**ABOUT THIS EXERCISE**: Every line of the entries below that mentions "icon" is to be copied out.

**ENTRIES PROVIDED**:

────────────────

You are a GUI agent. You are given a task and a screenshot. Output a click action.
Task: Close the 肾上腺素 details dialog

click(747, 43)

────────────────

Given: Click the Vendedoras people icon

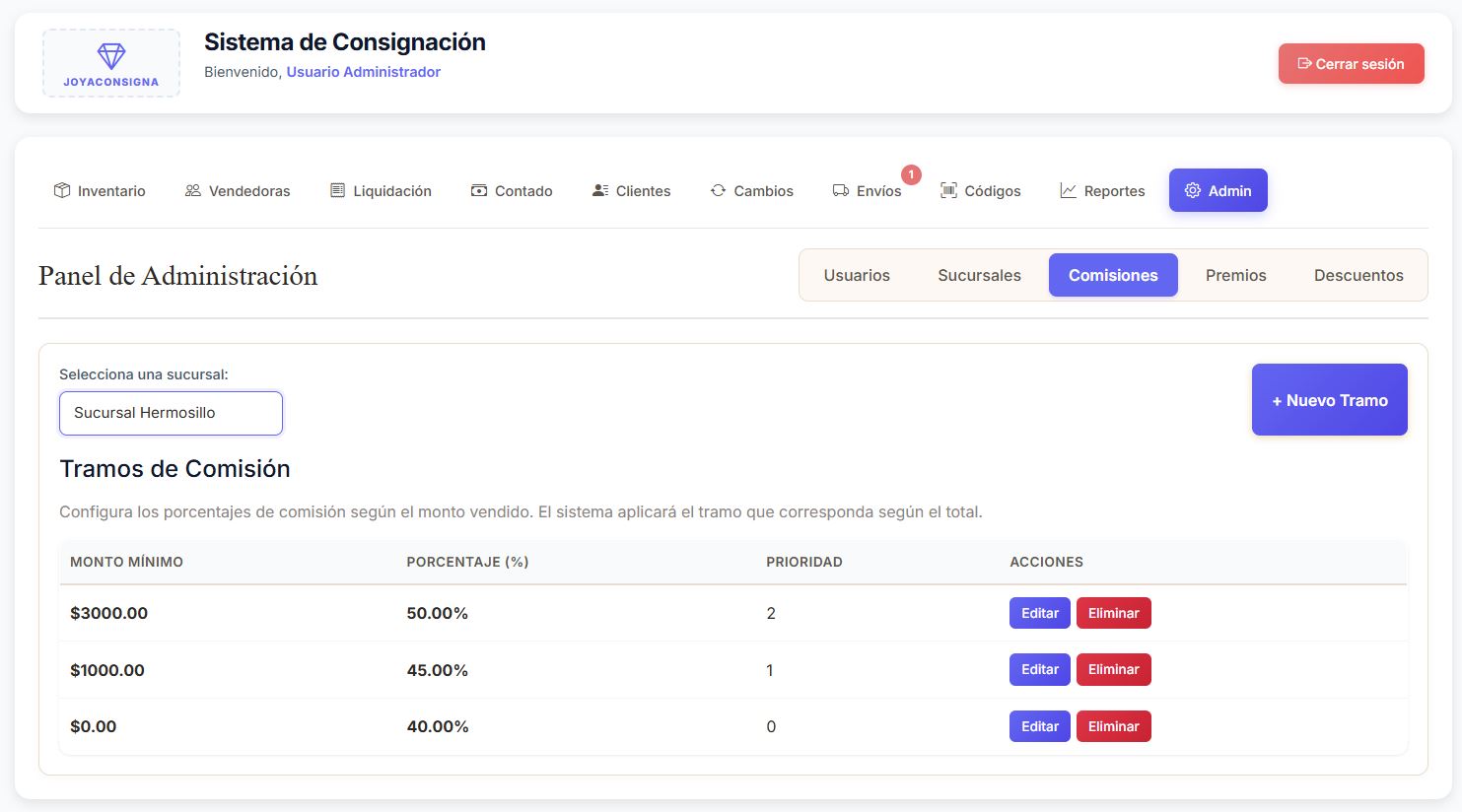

────────────────

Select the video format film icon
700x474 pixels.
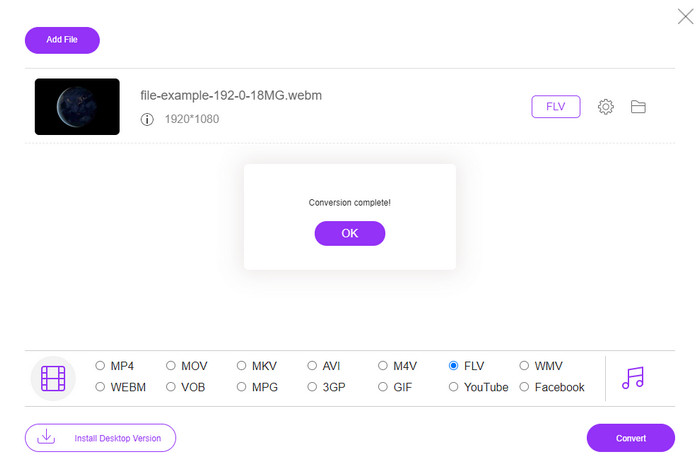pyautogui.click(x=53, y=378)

────────────────

**RESPONSE TO THE EXERCISE**:
Given: Click the Vendedoras people icon
Select the video format film icon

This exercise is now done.